In dimensions 3 and 4 the conjecture was proved by Bruce Kleiner in 1992, and Chris Croke in 1984 respectively. In 2026, Shibing Chen, Mohammad Ghomi, and Peng Wang posted a proof of the conjecture in dimension 5. In a subsequent paper they showed that their approach establishes the conjecture in dimensions up to at least 9.

Weil's proof relies on conformal maps and harmonic analysis, Croke's proof is based on an inequality of Santaló in integral geometry, while Kleiner adopts a variational approach which reduces the problem to an estimate for total curvature. Mohammad Ghomi and Joel Spruck have shown that Kleiner's approach will work in all dimensions where the total curvature inequality holds. The proof of Chen-Ghomi-Wang is based on a sharp estimate for the area of constant-mean-curvature hypersurfaces which gives a unified proof of the conjecture in all dimensions from 3 to 9.
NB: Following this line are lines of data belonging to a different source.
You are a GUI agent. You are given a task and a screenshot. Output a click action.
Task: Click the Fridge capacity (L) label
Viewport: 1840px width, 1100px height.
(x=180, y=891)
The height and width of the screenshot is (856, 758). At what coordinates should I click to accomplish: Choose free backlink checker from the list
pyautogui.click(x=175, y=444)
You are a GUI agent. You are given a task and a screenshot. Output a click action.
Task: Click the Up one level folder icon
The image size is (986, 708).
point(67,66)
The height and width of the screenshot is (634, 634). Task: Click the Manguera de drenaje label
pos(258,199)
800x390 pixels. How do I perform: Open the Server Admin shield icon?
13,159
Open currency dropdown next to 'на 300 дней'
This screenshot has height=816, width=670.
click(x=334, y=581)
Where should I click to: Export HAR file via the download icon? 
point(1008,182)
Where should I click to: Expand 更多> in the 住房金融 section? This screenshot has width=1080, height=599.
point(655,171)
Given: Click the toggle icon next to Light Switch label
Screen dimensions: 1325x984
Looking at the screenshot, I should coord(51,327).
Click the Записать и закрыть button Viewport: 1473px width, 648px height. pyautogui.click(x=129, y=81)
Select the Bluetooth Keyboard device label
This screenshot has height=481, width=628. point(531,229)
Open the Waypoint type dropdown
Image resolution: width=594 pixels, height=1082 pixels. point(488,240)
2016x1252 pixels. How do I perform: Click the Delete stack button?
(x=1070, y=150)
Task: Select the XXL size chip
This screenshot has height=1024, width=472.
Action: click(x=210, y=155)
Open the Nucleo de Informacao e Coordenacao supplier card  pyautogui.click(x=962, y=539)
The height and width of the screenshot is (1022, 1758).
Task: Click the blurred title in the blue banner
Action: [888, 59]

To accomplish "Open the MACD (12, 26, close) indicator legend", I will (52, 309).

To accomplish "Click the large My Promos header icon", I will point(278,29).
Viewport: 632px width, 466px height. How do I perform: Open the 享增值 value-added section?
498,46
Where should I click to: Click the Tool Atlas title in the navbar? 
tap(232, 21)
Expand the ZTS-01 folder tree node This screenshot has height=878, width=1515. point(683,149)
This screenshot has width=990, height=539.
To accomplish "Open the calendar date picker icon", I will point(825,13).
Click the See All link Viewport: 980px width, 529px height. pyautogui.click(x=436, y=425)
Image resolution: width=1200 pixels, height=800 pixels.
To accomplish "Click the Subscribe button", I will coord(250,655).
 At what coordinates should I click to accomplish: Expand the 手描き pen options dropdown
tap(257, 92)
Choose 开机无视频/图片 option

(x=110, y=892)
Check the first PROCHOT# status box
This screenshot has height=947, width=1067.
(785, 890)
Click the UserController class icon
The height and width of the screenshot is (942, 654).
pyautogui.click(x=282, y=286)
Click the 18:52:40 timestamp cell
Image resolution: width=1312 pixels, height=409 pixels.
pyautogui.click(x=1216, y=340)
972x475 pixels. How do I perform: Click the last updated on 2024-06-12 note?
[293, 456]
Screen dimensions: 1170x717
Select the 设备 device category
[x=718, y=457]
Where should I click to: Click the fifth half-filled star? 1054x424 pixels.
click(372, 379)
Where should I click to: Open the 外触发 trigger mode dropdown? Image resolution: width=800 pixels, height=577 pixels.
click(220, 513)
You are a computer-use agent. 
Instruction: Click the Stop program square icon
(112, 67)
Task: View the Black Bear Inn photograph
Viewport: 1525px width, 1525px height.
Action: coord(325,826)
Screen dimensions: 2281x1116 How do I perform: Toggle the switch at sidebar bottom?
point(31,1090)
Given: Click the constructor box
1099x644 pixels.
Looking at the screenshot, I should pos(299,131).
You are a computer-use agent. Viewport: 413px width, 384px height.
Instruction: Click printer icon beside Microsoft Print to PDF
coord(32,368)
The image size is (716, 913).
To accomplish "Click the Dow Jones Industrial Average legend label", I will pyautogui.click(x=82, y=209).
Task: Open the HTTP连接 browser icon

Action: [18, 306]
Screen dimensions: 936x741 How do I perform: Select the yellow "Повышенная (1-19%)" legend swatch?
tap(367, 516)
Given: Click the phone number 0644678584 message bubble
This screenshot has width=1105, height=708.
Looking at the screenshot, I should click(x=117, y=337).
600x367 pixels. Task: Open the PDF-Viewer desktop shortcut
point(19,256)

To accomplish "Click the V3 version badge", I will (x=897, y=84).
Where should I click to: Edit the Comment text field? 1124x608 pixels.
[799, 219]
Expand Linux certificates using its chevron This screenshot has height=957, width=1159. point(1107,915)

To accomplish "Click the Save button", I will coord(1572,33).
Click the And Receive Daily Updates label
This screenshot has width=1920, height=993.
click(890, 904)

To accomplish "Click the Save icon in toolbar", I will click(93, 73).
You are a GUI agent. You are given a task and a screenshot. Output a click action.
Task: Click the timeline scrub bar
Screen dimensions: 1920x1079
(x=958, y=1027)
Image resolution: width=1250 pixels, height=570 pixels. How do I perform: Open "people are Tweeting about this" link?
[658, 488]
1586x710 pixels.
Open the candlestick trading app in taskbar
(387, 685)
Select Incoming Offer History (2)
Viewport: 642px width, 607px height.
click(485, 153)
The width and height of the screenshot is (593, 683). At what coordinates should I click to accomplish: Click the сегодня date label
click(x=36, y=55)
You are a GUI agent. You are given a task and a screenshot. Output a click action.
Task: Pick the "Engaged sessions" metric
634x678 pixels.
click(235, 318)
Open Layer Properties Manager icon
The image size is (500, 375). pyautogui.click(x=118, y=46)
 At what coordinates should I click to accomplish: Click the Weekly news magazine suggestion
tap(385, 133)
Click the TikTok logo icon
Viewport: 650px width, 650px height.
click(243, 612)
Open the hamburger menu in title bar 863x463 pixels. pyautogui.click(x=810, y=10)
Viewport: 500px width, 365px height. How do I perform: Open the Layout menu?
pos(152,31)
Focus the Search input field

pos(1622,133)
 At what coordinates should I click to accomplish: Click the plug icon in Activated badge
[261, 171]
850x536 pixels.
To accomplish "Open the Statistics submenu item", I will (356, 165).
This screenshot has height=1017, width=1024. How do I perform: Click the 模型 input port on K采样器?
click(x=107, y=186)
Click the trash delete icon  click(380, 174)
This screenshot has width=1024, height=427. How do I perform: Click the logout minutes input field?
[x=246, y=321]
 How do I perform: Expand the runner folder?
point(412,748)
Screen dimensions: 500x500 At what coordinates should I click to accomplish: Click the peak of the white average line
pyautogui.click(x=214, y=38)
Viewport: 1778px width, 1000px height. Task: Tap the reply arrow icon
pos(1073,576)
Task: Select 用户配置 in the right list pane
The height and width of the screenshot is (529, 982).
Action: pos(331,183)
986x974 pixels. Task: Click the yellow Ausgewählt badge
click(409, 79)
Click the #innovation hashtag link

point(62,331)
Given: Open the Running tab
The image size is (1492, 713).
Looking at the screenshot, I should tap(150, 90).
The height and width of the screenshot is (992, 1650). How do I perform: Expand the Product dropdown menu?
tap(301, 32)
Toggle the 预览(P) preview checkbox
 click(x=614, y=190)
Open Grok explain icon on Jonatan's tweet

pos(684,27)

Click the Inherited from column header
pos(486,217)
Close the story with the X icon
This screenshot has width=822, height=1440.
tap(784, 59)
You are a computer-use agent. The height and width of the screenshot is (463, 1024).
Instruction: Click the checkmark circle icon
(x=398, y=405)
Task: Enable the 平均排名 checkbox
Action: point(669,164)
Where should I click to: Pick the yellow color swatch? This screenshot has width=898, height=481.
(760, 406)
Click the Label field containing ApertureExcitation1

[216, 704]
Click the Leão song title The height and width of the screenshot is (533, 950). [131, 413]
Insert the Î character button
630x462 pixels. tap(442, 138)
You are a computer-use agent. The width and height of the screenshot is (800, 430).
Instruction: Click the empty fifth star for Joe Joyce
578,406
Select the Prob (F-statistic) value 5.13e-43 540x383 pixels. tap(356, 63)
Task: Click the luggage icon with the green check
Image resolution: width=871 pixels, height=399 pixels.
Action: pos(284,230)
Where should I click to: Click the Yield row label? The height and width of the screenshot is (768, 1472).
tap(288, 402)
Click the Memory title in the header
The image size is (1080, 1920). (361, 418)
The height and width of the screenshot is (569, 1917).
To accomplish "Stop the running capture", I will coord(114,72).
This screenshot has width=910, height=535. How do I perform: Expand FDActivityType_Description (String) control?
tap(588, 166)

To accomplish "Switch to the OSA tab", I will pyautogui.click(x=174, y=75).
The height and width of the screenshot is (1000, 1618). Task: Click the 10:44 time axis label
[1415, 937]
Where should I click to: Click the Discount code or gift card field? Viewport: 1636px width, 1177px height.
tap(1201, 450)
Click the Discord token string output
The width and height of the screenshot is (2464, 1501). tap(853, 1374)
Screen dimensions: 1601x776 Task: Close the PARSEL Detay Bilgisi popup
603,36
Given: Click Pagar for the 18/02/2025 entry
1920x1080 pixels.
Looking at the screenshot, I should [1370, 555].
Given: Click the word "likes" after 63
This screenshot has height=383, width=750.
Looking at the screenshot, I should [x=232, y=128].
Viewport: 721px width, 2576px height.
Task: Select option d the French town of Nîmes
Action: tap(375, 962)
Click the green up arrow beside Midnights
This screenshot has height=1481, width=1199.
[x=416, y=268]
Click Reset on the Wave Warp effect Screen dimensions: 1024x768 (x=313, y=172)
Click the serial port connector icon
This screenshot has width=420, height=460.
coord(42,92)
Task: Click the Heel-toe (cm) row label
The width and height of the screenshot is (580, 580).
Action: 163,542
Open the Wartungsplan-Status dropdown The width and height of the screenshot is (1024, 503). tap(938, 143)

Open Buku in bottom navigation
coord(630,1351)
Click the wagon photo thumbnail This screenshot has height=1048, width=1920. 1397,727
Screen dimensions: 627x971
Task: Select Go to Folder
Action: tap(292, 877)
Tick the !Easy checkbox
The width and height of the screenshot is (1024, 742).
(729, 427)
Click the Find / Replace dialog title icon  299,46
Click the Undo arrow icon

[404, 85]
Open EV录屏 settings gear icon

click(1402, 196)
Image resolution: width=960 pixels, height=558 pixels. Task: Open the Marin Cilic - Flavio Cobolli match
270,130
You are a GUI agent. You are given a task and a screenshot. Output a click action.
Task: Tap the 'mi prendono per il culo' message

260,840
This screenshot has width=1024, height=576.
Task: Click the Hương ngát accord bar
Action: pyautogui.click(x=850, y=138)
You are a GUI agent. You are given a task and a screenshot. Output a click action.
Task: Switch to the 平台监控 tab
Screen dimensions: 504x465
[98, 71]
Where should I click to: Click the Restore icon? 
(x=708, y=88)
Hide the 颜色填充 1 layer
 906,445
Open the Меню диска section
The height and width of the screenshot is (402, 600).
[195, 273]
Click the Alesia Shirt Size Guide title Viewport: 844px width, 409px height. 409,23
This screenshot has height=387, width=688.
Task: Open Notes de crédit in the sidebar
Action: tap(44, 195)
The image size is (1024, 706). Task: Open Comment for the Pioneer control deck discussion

In 2026 Mohammad Ghomi and John Stavroulakis proved the local version of the conjecture by showing that if the metric of the Euclidean ball is perturbed to one with nonpositive curvature then the Isoperimetric ratio will go up.

== Generalized form ==
The conjecture has a more general form, sometimes called the "generalized Cartan–Hadamard conjecture" which states that if the curvature of the ambient Cartan–Hadamard manifold M is bounded above by a nonpositive constant k, then the least perimeter enclosures in M, for any given volume, cannot have smaller perimeter than a sphere enclosing the same volume
in the model space of constant curvature k.

The generalized conjecture has been established only in dimension 2 by Gerrit Bol, and dimension 3 by Kleiner.

==Applications==
Immediate applications of the conjecture include extensions of the Sobolev inequality and Rayleigh–Faber–Krahn inequality to spaces of nonpositive curvature.